Swallows and other species have lined the high wires next to harvested grain fields, sometimes bunched in a line that stretches for several hundred feet. We had left for some business downriver and found dozens of such gatherings on power lines from here to Montevideo. They were gone by the time we returned a couple of hours later.
It seems like those wings of flight were waves goodbye. One species after another, taking to the skies en masse. There seems to still be much mystery concerning migrations. Those swallows, for example, will cover much of North America throughout the summer “breeding” period before suddenly leaving to cover most of South America during the summer of the southern hemisphere. Is the clue of mass migration dependent on the hours of dwindling daylight? Rarely is it available food, according the writing of Donald R. Griffin in his book, “Bird Migrations.” Often, due in part to climate change, there often remains plentiful food around when the migration occurs.

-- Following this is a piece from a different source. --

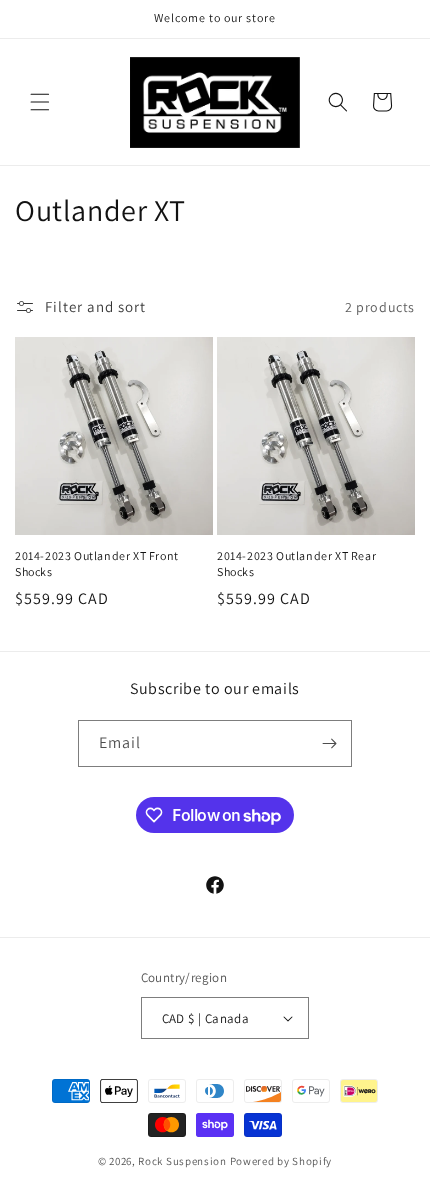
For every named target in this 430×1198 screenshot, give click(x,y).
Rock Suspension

We have learned to track migrations with radar and other observatory and tracking tools of science, although there is no instance of delving into the brains of birds. How can you? Among my wonders is how birds of a certain species suddenly begin to congregate? Where? How is the collective decision to suddenly leave communicated? How much has global climate change affected both the summer and winter site selections? Some suggest migration routes are several thousands of years in the making, yet in many instances those routes have changed. How do they find a helpful, high atmospheric wind current to boost a migration across a vast majority of the Midwest basically overnight? With so many birds that the migration is tracked by radar? It’s all a great wonder. A tantalizing mystery that dates back to Aristotle who correctly recognized some aspects of bird migration in his Historia Animalium in the 4th century, BC.

As amazing as it is to watch those skyward skeins and poetic dances of murmurations, those symbolic “goodbye waves” of the collective wingtips, there is this vast silence these migrating birds leave behind … voices full of energy, and perhaps even wonder. My woods seem incredibly empty once the last of the stragglers have flown away to join an orchestrated movement toward often a quite distant wintering home. I then wonder if another will happen through here yet this autumn, or will this be the silence that takes us into winter.
About Rick’s Haiku, the naturalist and thoughtful fly fisherman says, “I know it doesn’t follow strict Haiku rules. But I was reading an article on Haiku this spring and the premise was, “Write a three line poem about something that touches you.” Rick was touched deeply by the migrations through his Bismarck homeland as I am here home on my Listening Stones prairie as we await “spring’s cheerful hello.”